_WHAT IS EXPECTED_
Rewrite the entries starting with the line that contains "580-587-2715 (167, 846)" and going on through the line that contains "https://www.patreon.com/kavachay (313, 633)", raising every coordinate value by 146 and keeping all other text unchanged. Leave the pictures out of your answer.

_Page and screen pointing data_

****

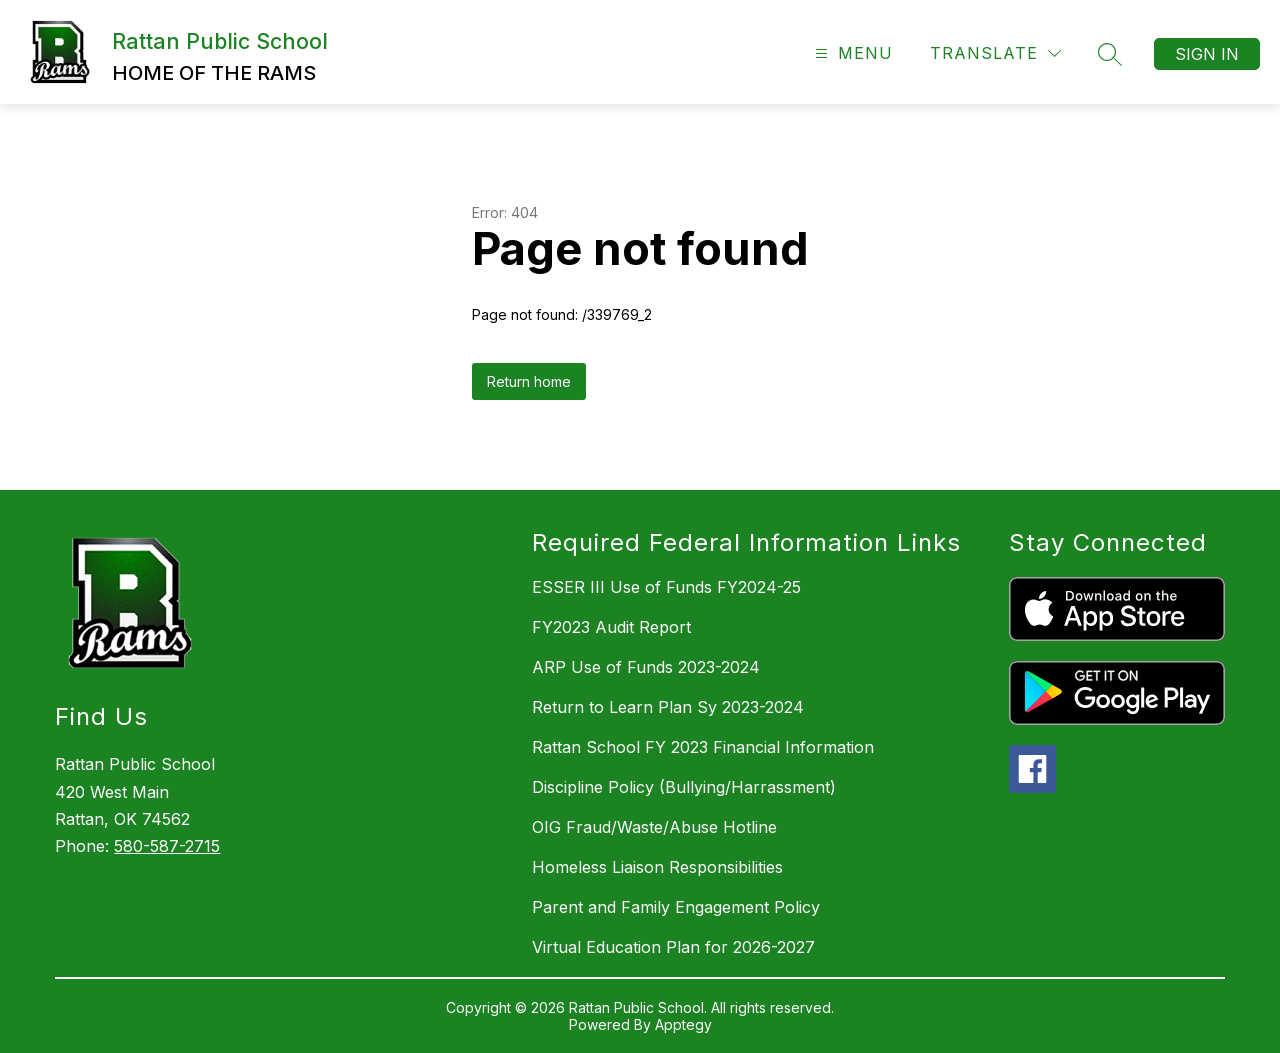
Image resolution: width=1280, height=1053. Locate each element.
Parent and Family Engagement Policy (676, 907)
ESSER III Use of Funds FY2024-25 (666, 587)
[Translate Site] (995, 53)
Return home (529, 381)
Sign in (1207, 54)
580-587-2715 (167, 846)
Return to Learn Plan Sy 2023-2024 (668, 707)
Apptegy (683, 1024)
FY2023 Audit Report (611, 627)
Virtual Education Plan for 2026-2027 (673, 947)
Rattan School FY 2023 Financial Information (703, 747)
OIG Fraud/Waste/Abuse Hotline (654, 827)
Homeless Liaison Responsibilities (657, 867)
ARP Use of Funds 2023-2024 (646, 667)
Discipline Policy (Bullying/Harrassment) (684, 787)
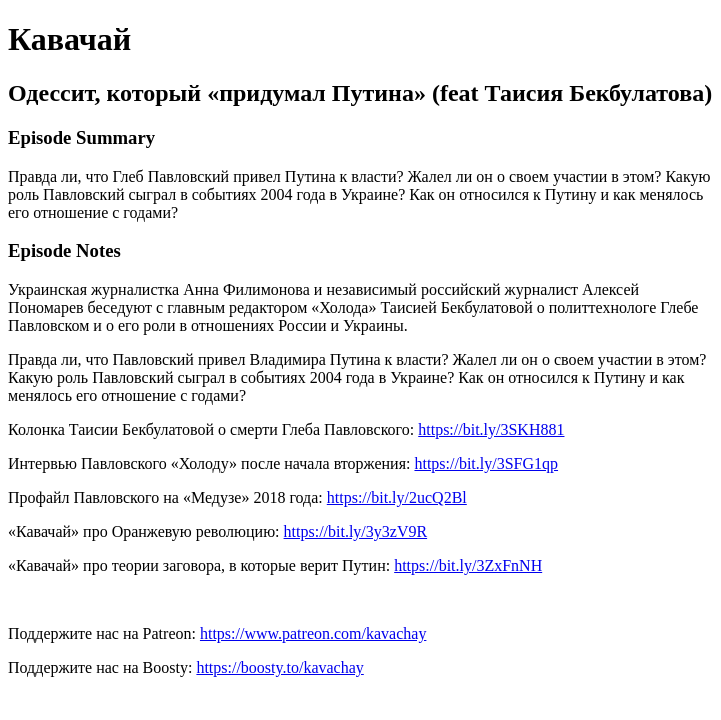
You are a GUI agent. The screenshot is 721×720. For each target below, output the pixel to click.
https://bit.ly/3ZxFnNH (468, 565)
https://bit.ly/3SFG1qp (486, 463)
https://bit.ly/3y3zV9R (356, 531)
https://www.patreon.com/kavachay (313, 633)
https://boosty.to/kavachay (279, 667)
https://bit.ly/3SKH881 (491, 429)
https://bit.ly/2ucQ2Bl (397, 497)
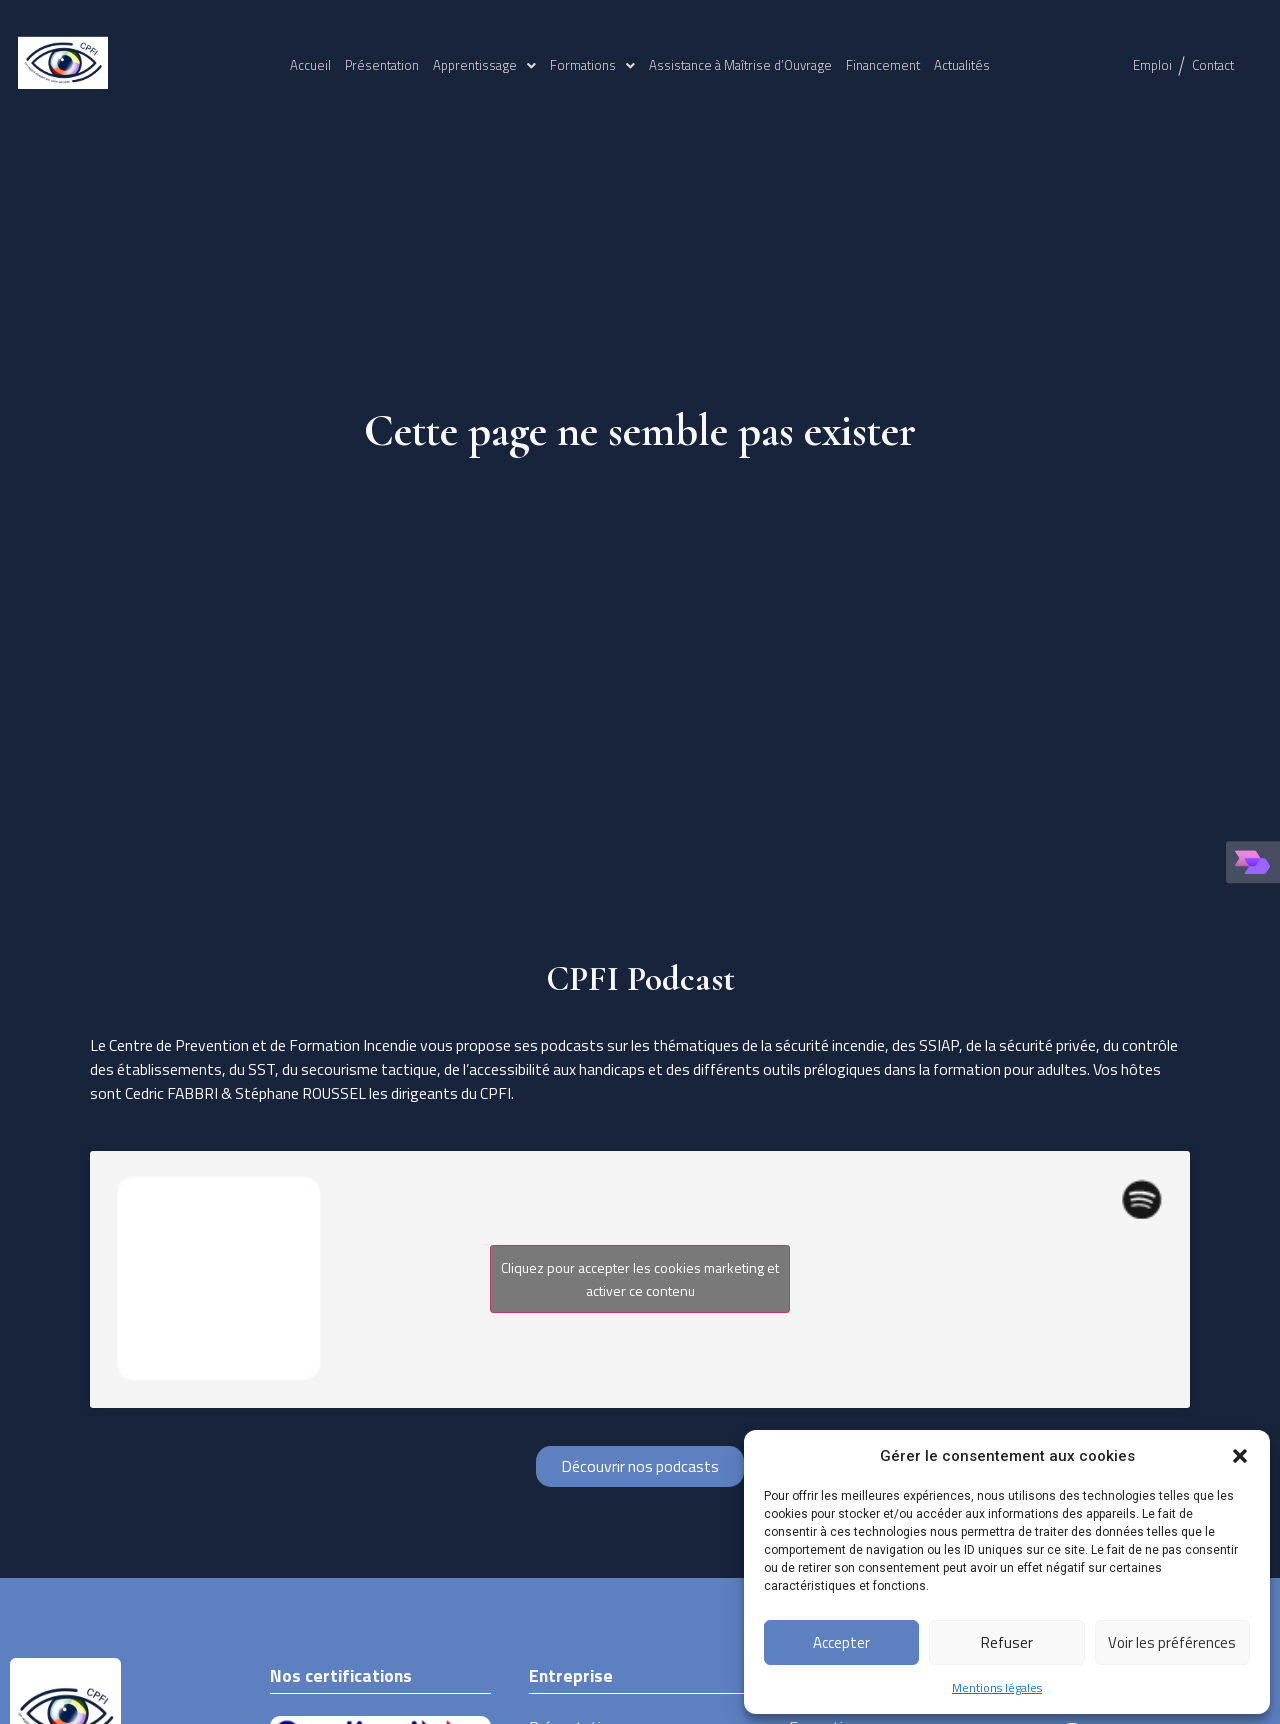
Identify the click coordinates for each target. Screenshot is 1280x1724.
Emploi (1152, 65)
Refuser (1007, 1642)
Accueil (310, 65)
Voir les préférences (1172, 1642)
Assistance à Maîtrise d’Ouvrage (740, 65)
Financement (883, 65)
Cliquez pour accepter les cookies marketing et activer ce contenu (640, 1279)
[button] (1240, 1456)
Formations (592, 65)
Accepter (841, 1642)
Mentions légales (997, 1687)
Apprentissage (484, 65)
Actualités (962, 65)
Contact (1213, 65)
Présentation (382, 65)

****

_WORKED SOLUTION_
580-587-2715 (313, 992)
Return to Learn Plan Sy 2023-2024 (814, 853)
Apptegy (829, 1170)
FY2023 Audit Report (757, 773)
Virtual Education Plan for 2026-2027 (819, 1093)
Rattan School FY 2023 Financial Information (849, 893)
OIG Fraud/Waste/Abuse Hotline (800, 973)
Homeless Liaison Responsibilities (803, 1013)
ARP Use of Funds 2023-2024 (792, 813)
Discipline Policy (Bullying/Harrassment) (830, 933)
You are a GUI agent. The screenshot is 721×720. For each target below, output the pixel to click.
https://bit.ly/3ZxFnNH (614, 711)
https://bit.ly/3SFG1qp (632, 609)
https://bit.ly/3y3zV9R (502, 677)
https://www.patreon.com/kavachay (459, 779)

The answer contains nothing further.